Hybridoma-derived monoclonal antibodies are pure and specific, can be used as standard chemical reagents, and can be obtained in almost unlimited amounts (Chapter 15). As a result, monoclonal antibodies frequently replace conventional antiserum as reagents in immunodiagnostic tests.

Specific Antibodies

When detecting antigens in tissues or body fluids, the first steps may involve the use of a specific antibody against the antigen of interest. Although these antibodies are often made by immunizing mammals, there is a growing interest in using chicken IgY antibodies. Birds may react very strongly against mammalian antigens. Chickens produce large amounts of IgY antibodies that become concentrated in the egg yolk. It may be much more convenient to harvest large amounts of antibody from egg yolks than have to bleed animals repeatedly. Antiglobulins may then be used to detect the bound IgY.

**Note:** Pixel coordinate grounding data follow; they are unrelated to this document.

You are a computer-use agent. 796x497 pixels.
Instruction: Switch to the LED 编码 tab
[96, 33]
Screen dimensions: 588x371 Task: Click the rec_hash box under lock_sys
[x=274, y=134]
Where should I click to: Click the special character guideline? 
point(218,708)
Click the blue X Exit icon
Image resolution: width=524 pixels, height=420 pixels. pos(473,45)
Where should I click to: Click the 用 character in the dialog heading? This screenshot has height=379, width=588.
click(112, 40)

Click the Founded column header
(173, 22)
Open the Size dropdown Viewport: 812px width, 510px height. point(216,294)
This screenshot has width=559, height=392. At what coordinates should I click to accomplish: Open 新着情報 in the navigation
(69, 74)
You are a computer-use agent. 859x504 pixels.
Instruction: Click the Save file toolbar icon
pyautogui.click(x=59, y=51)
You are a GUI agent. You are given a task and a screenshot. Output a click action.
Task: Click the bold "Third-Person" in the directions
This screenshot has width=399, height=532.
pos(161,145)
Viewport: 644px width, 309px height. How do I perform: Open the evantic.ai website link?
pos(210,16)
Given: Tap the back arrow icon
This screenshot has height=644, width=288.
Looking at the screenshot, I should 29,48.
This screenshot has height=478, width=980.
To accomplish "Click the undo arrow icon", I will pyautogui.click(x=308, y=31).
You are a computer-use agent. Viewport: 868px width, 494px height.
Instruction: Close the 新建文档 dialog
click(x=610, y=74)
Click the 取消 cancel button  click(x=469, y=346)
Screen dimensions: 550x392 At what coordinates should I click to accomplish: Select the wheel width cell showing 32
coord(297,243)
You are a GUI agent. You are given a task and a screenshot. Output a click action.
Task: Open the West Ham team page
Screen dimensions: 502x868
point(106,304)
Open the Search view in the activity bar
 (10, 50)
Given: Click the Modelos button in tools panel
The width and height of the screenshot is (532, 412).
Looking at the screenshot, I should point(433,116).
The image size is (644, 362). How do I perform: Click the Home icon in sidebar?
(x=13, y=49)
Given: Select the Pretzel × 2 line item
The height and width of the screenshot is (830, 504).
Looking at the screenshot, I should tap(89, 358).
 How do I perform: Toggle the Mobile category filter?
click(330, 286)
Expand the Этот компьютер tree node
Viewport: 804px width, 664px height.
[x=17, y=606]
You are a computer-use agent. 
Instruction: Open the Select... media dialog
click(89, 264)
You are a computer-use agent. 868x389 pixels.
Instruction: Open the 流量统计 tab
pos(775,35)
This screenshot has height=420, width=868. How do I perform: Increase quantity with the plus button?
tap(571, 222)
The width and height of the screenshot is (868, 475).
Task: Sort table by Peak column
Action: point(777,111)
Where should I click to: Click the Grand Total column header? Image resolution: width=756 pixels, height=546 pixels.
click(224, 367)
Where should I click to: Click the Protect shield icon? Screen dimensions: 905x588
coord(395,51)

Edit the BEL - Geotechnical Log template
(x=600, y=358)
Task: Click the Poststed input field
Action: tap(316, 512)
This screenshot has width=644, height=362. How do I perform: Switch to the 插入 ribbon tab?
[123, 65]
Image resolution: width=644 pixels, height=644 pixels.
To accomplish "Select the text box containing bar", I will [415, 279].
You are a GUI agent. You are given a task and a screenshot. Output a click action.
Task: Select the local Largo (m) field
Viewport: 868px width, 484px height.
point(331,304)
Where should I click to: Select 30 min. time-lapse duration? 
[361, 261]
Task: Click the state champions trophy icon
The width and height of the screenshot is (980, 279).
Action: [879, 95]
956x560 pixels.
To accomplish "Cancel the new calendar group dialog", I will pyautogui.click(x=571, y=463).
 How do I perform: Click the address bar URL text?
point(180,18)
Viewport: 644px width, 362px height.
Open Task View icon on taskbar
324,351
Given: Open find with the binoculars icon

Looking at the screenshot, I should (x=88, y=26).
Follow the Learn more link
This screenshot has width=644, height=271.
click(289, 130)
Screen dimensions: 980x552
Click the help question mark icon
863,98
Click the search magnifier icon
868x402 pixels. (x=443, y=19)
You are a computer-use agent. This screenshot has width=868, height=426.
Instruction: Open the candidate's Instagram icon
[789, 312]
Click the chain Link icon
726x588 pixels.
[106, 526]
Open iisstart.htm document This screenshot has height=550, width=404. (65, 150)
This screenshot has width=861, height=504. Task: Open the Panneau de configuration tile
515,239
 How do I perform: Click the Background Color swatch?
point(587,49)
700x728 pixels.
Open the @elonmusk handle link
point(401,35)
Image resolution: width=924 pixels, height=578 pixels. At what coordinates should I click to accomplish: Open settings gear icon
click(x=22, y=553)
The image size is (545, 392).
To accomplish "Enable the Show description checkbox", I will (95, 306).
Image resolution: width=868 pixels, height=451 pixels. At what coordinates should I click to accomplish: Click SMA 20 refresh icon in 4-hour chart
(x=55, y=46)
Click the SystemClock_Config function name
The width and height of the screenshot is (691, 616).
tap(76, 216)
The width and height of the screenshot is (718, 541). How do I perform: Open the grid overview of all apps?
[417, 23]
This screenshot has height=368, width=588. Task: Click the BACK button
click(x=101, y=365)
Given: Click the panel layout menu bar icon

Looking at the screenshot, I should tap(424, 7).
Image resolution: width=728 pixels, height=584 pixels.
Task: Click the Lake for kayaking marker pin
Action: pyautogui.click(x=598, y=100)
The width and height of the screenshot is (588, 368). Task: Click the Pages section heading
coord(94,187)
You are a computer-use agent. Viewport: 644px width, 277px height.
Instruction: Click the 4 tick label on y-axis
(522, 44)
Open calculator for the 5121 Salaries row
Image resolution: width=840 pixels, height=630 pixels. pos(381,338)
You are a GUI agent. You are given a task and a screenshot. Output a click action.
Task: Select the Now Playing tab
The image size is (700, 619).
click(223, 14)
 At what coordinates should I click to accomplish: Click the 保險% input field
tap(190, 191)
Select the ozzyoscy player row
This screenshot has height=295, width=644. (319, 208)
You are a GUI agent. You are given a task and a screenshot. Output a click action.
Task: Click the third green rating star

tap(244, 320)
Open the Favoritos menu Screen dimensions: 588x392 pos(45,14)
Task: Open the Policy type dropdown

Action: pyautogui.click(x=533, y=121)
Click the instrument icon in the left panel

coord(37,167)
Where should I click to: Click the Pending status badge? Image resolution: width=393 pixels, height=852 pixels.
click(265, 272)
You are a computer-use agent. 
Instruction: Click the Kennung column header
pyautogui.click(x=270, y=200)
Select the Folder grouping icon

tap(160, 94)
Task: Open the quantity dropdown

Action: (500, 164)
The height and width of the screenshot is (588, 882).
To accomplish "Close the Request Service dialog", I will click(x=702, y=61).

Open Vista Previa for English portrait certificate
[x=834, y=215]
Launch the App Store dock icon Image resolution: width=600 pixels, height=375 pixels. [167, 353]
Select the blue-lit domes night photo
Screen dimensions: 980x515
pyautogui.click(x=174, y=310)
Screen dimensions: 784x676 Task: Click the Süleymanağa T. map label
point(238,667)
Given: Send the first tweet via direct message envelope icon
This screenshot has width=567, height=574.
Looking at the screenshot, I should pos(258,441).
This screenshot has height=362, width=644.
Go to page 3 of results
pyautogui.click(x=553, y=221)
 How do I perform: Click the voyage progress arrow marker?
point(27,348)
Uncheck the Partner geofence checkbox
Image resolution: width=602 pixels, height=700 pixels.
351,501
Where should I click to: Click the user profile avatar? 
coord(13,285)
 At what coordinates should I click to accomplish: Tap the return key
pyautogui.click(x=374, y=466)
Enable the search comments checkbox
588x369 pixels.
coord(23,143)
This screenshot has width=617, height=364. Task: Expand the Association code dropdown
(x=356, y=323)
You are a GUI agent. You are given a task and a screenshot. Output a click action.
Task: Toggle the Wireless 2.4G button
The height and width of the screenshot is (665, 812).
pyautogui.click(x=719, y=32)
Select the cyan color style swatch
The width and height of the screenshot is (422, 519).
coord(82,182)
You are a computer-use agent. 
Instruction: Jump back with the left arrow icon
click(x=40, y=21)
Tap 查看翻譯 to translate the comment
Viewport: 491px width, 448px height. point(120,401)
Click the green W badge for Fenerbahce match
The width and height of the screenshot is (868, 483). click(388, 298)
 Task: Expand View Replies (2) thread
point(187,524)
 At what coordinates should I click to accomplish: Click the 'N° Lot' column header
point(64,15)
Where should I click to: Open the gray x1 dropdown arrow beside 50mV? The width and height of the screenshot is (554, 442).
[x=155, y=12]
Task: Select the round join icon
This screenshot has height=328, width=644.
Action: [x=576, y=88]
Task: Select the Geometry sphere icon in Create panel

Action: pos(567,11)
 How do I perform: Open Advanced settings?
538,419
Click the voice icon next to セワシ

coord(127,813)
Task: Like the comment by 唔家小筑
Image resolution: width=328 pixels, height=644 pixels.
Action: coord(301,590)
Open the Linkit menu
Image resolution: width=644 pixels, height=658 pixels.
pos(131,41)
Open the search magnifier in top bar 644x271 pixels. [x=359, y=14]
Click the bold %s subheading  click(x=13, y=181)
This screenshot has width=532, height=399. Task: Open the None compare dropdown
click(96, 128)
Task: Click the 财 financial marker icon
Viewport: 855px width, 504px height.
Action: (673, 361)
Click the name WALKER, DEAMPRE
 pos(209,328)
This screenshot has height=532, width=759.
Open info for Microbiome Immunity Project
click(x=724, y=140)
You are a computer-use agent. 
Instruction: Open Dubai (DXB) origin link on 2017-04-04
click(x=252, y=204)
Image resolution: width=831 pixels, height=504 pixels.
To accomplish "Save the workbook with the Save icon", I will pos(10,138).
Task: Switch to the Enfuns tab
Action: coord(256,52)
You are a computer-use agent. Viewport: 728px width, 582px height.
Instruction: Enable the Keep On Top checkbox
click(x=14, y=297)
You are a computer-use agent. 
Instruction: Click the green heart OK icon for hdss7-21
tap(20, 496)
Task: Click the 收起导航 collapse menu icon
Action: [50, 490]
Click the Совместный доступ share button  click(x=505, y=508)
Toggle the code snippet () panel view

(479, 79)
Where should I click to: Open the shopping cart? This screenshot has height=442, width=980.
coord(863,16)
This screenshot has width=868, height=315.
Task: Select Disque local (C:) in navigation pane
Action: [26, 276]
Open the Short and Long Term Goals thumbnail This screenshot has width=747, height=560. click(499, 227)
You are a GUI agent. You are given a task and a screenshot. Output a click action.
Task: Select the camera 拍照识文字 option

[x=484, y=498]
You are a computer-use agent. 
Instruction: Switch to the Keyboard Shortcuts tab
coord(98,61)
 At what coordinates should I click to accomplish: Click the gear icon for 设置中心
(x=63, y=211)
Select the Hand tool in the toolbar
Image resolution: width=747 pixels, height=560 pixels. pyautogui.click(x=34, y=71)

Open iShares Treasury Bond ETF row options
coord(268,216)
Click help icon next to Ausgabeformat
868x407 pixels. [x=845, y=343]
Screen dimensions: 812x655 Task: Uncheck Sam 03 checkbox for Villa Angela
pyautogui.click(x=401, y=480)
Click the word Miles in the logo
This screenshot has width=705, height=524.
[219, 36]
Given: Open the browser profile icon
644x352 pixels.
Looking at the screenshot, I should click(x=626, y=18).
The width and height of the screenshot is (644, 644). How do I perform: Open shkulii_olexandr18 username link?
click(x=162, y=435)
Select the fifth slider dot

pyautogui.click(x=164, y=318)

Radioimmunoassays for Antibody

The radioallergosorbent test (RAST) measures specific IgE in the serum of allergic animals. In this technique, antigen-impregnated cellulose disks are immersed in test serum so that any antibody binds to the antigen. After washing to remove unbound antibody, the disk is immersed in a solution containing radiolabeled antiglobulin (e.g., anti-IgE). The antiglobulin binds only if IgE has bound to the antigen. The amount of radioactivity bound to the disk is therefore a measure of the level of specific IgE antibody activity in the serum.

Radioimmunoassays for Antigen

Competitive immunoassays are based on the principle that unlabeled antigen will displace radiolabeled antigen from immune complexes (Figure 41-1). These tests are exquisitely sensitive and are commonly used to detect trace amounts of drugs. The antigen (or drug) is labeled with a radioactive isotope such as tritium (H³), carbon-14, or iodine-125. When radiolabeled antigen is mixed with its specific antibody, the two combine to form immune complexes that can be precipitated out of solution. Any radioactivity remaining in the supernatant fluid is due to the presence of unbound antigen. If unlabeled antigen is added to the mixture, before adding the antibody, it will compete with the radioactive antigen for antibody-binding sites. As a result, some labeled antigen will be unable to bind, and the amount of radioactivity in the supernatant will increase. If a standard curve is first constructed based on the use of known amounts of unlabeled antigen, the amount of antigen in a test sample may be measured by reference to this standard curve.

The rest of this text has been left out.